Return every entry in full, with no alterations.

Saved entries:
Segment Open
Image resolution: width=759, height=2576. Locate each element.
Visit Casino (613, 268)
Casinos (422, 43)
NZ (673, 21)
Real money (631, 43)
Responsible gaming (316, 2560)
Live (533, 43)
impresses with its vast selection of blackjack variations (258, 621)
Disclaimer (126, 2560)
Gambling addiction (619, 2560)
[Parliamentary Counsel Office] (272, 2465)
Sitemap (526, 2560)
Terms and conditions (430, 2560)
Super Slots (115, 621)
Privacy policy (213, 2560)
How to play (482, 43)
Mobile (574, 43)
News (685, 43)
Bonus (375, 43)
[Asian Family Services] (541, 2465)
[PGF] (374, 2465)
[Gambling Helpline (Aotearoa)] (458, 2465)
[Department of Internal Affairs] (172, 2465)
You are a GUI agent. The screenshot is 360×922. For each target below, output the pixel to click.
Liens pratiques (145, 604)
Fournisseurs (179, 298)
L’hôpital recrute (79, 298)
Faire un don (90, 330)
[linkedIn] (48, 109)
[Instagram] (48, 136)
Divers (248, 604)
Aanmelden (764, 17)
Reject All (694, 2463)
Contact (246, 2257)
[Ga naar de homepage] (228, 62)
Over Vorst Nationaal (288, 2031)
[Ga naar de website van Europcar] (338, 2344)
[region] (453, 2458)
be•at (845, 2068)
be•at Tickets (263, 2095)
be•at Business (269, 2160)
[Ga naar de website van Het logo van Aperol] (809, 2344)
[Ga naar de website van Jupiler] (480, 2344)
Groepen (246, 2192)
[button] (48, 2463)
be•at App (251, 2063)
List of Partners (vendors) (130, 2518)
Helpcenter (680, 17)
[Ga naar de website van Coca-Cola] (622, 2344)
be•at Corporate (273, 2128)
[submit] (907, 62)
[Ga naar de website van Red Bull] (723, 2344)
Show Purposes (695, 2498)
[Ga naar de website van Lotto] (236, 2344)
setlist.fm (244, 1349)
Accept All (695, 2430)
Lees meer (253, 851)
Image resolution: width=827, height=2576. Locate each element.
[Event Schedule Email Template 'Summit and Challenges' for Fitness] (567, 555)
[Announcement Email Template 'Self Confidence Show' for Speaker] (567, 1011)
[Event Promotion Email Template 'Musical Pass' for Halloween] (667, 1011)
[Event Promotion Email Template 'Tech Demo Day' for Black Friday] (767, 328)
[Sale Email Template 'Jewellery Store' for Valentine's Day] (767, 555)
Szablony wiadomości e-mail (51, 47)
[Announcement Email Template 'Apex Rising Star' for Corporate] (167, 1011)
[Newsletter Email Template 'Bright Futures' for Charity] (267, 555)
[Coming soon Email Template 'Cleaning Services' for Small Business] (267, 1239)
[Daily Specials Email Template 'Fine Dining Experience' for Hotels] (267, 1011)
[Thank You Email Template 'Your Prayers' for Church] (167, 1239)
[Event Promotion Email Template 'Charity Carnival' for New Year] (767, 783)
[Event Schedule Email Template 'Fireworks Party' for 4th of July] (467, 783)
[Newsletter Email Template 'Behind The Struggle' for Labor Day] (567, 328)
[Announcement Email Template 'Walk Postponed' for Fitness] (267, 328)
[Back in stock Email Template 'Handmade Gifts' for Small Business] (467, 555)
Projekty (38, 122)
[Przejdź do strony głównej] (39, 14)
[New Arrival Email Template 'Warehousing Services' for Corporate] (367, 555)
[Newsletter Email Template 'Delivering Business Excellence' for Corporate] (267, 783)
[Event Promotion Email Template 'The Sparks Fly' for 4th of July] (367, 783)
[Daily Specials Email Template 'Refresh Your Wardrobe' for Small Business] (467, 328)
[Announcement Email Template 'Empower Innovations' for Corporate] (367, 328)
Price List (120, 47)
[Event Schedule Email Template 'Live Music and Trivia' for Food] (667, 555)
Segment Closed
* RESULT FOR THIS EXERCISE *
Image resolution: width=759, height=2576. Locate each element.
Visit Casino (613, 268)
Casinos (422, 43)
NZ (673, 21)
Real money (631, 43)
Responsible gaming (316, 2560)
Live (533, 43)
impresses with its vast selection of blackjack variations (258, 621)
Disclaimer (126, 2560)
Gambling addiction (619, 2560)
[Parliamentary Counsel Office] (272, 2465)
Sitemap (526, 2560)
Terms and conditions (430, 2560)
Super Slots (115, 621)
Privacy policy (213, 2560)
How to play (482, 43)
Mobile (574, 43)
News (685, 43)
Bonus (375, 43)
[Asian Family Services] (541, 2465)
[PGF] (374, 2465)
[Gambling Helpline (Aotearoa)] (458, 2465)
[Department of Internal Affairs] (172, 2465)
You are a GUI agent. The screenshot is 360×922. For each target below, output the pixel to click.
Liens pratiques (145, 604)
Fournisseurs (179, 298)
L’hôpital recrute (79, 298)
Faire un don (90, 330)
[linkedIn] (48, 109)
[Instagram] (48, 136)
Divers (248, 604)
Aanmelden (764, 17)
Reject All (694, 2463)
Contact (246, 2257)
[Ga naar de homepage] (228, 62)
Over Vorst Nationaal (288, 2031)
[Ga naar de website van Europcar] (338, 2344)
[region] (453, 2458)
be•at (845, 2068)
be•at Tickets (263, 2095)
be•at Business (269, 2160)
[Ga naar de website van Het logo van Aperol] (809, 2344)
[Ga naar de website van Jupiler] (480, 2344)
Groepen (246, 2192)
[button] (48, 2463)
be•at App (251, 2063)
List of Partners (vendors) (130, 2518)
Helpcenter (680, 17)
[Ga naar de website van Coca-Cola] (622, 2344)
be•at Corporate (273, 2128)
[submit] (907, 62)
[Ga naar de website van Red Bull] (723, 2344)
Show Purposes (695, 2498)
[Ga naar de website van Lotto] (236, 2344)
setlist.fm (244, 1349)
Accept All (695, 2430)
Lees meer (253, 851)
Image resolution: width=827, height=2576. Locate each element.
[Event Schedule Email Template 'Summit and Challenges' for Fitness] (567, 555)
[Announcement Email Template 'Self Confidence Show' for Speaker] (567, 1011)
[Event Promotion Email Template 'Musical Pass' for Halloween] (667, 1011)
[Event Promotion Email Template 'Tech Demo Day' for Black Friday] (767, 328)
[Sale Email Template 'Jewellery Store' for Valentine's Day] (767, 555)
Szablony wiadomości e-mail (51, 47)
[Announcement Email Template 'Apex Rising Star' for Corporate] (167, 1011)
[Newsletter Email Template 'Bright Futures' for Charity] (267, 555)
[Coming soon Email Template 'Cleaning Services' for Small Business] (267, 1239)
[Daily Specials Email Template 'Fine Dining Experience' for Hotels] (267, 1011)
[Thank You Email Template 'Your Prayers' for Church] (167, 1239)
[Event Promotion Email Template 'Charity Carnival' for New Year] (767, 783)
[Event Schedule Email Template 'Fireworks Party' for 4th of July] (467, 783)
[Newsletter Email Template 'Behind The Struggle' for Labor Day] (567, 328)
[Announcement Email Template 'Walk Postponed' for Fitness] (267, 328)
[Back in stock Email Template 'Handmade Gifts' for Small Business] (467, 555)
Projekty (38, 122)
[Przejdź do strony głównej] (39, 14)
[New Arrival Email Template 'Warehousing Services' for Corporate] (367, 555)
[Newsletter Email Template 'Delivering Business Excellence' for Corporate] (267, 783)
[Event Promotion Email Template 'The Sparks Fly' for 4th of July] (367, 783)
[Daily Specials Email Template 'Refresh Your Wardrobe' for Small Business] (467, 328)
[Announcement Email Template 'Empower Innovations' for Corporate] (367, 328)
Price List (120, 47)
[Event Schedule Email Template 'Live Music and Trivia' for Food] (667, 555)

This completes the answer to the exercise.